La vista interna della ferriera
 presenta un edificio aperto per la ventilazione, a struttura lignea in cui si realizza un processo completo di lavorazione dei materiali ferrosi, che va dalla fusione del minerale dei  nei forni situati a sinistra, per renderlo sufficientemente malleabile, fino alla sua laminazione ( in barre e lamiere): al centro ed a destra  si può notare il sistema di rulli.

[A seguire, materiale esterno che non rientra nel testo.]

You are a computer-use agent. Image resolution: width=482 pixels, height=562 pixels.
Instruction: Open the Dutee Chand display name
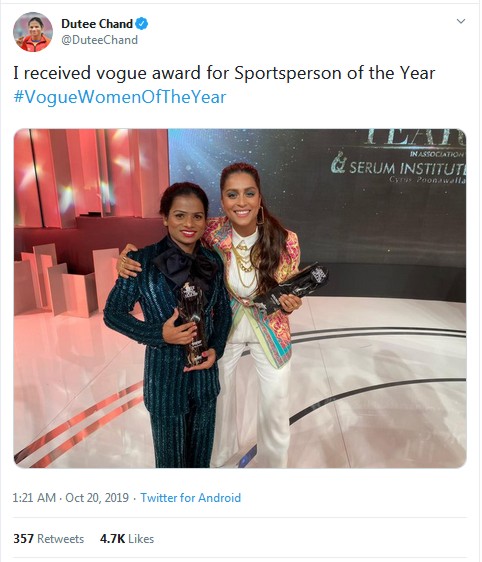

L'ambiente è attraversato da un brulicare di lavoratori: alcuni operai trasportano il carbone ( con la carriola), altri utilizzano  pesanti attrezzi destinati ad alimentare il fuoco della fusione o ad estrarre i laminati.
Bonhommé fu a diretto contatto con l'ingegnere Eugène Flachat dunque con l'avanguardia dei teorici dell'industrializzazione nella Francia di Luigi Filippo. Il che conferisce un'ulteriore pregio di auteticità alla sua testimonianza figurativa.

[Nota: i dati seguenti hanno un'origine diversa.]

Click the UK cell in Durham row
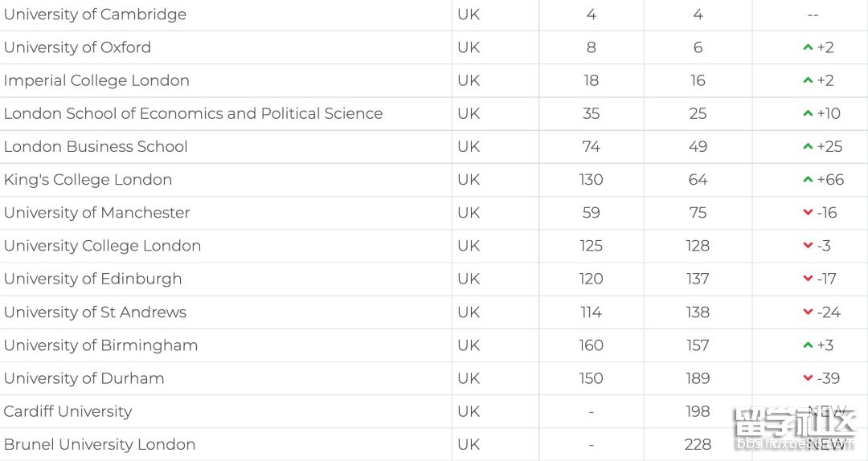469,378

Bonhommé credeva come Saint-Simon al ruolo sociale dell'arte, alla
capacità di persuasione delle immagini che commuovono, ed intendeva riprendere - un mezzo secolo più tardi - il progetto delle tavole illustrative dell'Enciclopedie  di Diderot e D'Alembert. A un primo livello di lettura dunque si può dire che le realizzazioni dell'industria facevano parte del patrimonio nazionale e dovevano essere immortalate per le generazioni successive.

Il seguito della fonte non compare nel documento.